-- THE INPUT --
_ _ _ _ _

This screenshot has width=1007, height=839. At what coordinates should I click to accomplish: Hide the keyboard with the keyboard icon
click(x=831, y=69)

_ _ _ _ _

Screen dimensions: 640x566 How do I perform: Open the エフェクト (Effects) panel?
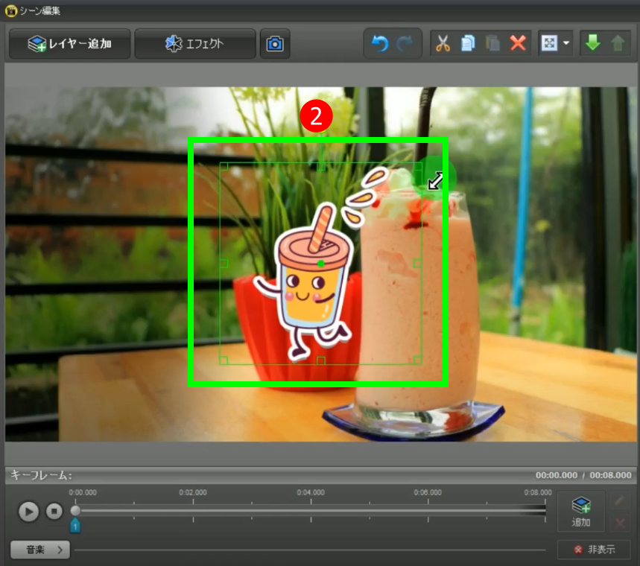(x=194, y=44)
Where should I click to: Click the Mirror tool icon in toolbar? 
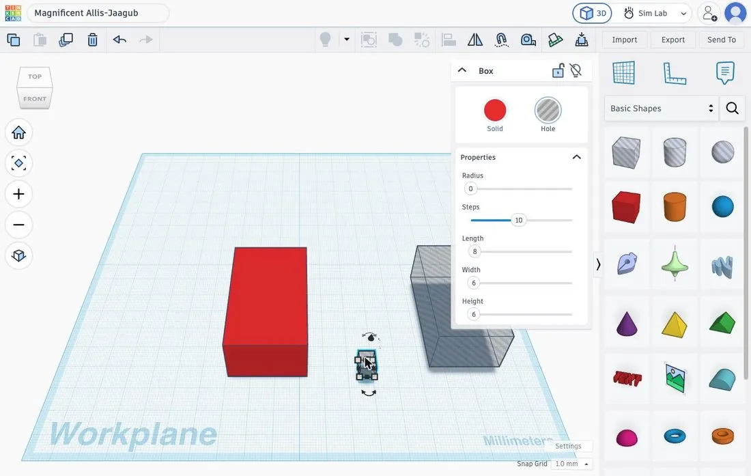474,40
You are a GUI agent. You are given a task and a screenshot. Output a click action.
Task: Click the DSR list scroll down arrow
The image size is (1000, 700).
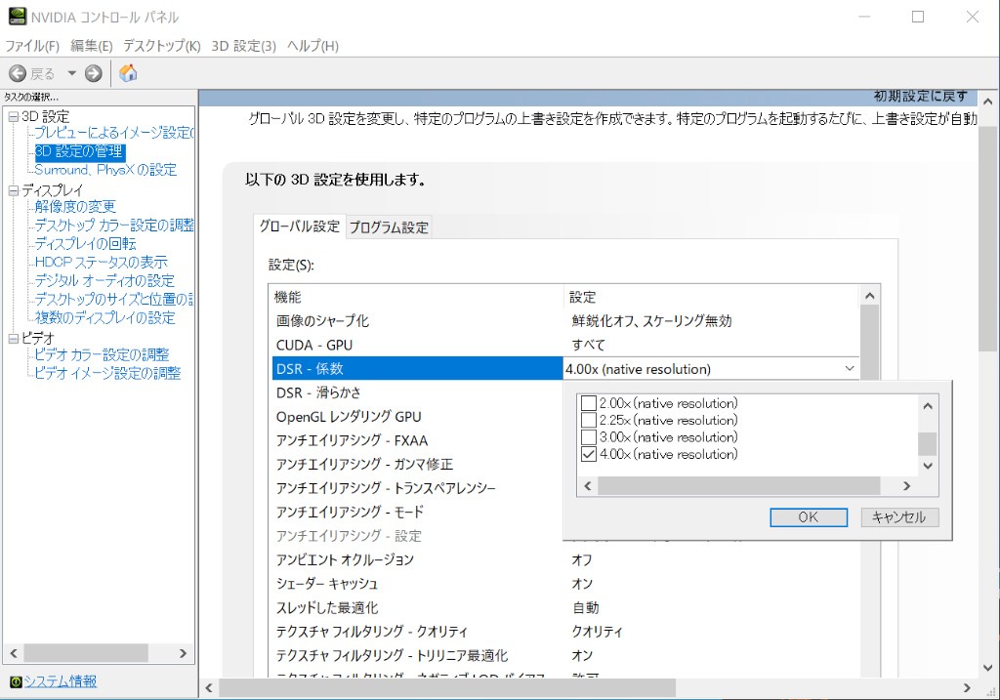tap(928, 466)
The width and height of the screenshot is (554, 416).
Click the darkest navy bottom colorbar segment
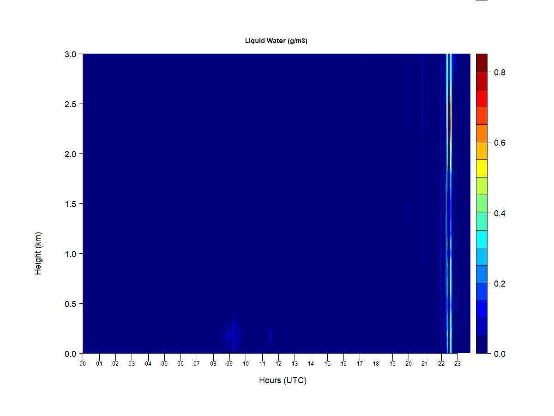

_ _ _ _ _

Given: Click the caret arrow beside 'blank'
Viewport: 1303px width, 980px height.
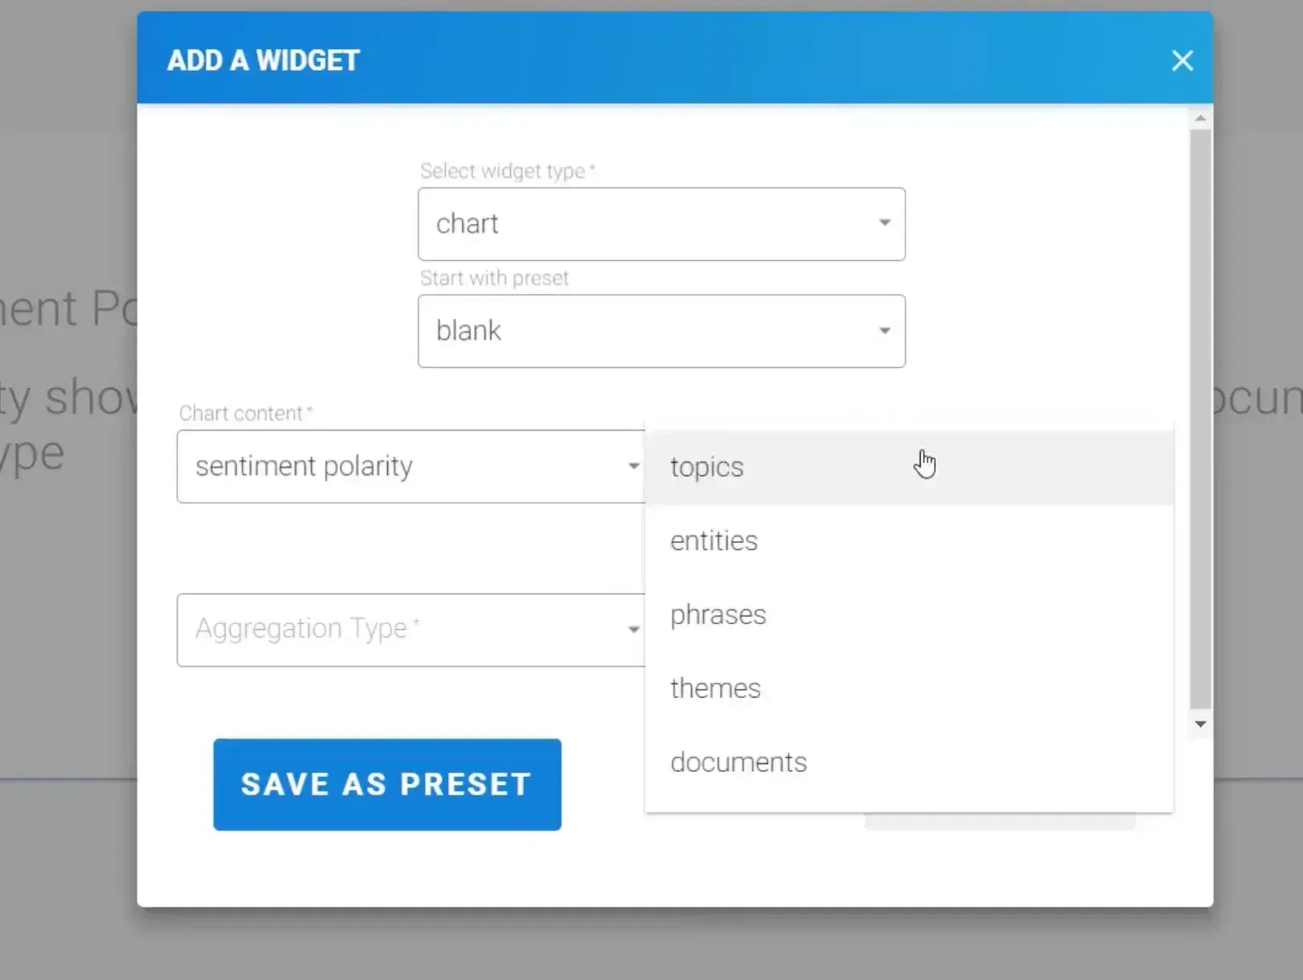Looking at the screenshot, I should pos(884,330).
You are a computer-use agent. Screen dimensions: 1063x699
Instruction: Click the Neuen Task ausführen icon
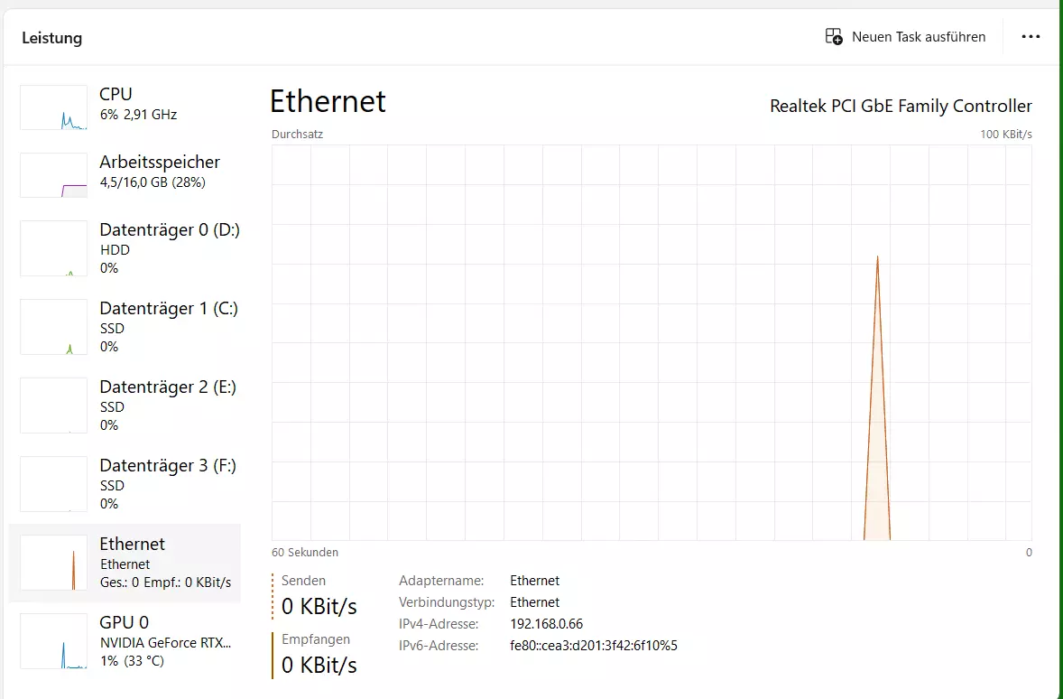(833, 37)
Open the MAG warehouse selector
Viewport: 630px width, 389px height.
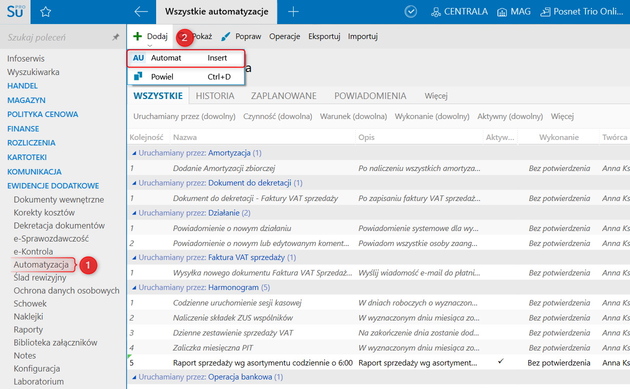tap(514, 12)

_ _ _ _ _

Go through the entries and copy each line holding the string "agent".

You are a GUI agent. You are given a task and a screenshot. Output a click action.
You are a computer-use agent. Screen dimensions: 1063x699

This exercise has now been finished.